Arsenic trioxide (
As(2)O(3)) has been widely accepted as the second-best choice for the treatment of relapsed and refractory
acute promyelocytic leukemia (APL) patients. However, a few studies have been conducted on a detailed speciation of
As(2)O(3) metabolites in blood samples of patients. To clarify the speciation of
arsenic, the blood samples were collected at various time points from a patient with APL after
remission induction therapy and during consolidation
therapy. The total amounts of
arsenic in blood cells and plasma, and the plasma concentrations of inorganic
arsenic and methylated metabolites were determined by inductively coupled plasma mass spectrometry (ICP-MS) and high-performance liquid chromatography/ICP-MS, respectively. The total amounts of
arsenic in the blood cells were 4-10 times higher than those in plasma. Among all
arsenic metabolites, the pentavalent
arsenate (As(V)) in plasma was more readily eliminated.
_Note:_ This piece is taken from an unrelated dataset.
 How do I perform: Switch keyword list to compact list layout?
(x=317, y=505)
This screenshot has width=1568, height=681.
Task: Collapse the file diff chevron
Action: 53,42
During the drug-withdrawal period, the initial plasma concentrations of trivalent
arsenic (As(III)) declined more rapidly than those of
methylarsonic acid and dimethlyarsinic
acid, which are known as the major methylated metabolites of As(III). On the other hand, during the consecutive administration in the consolidation
therapy period, the plasma concentrations of total
arsenic and
arsenic metabolites increased with time. In conclusion, these results may support the idea that methylated metabolites of
As(2)O(3) contribute to the efficacy of
arsenic in APL patients. These results also suggest that detailed studies on the pharmacokinetics as well as the pharmacodynamics of
As(2)O(3) in the blood cells from APL patients should be carried out to provide an effective treatment protocol.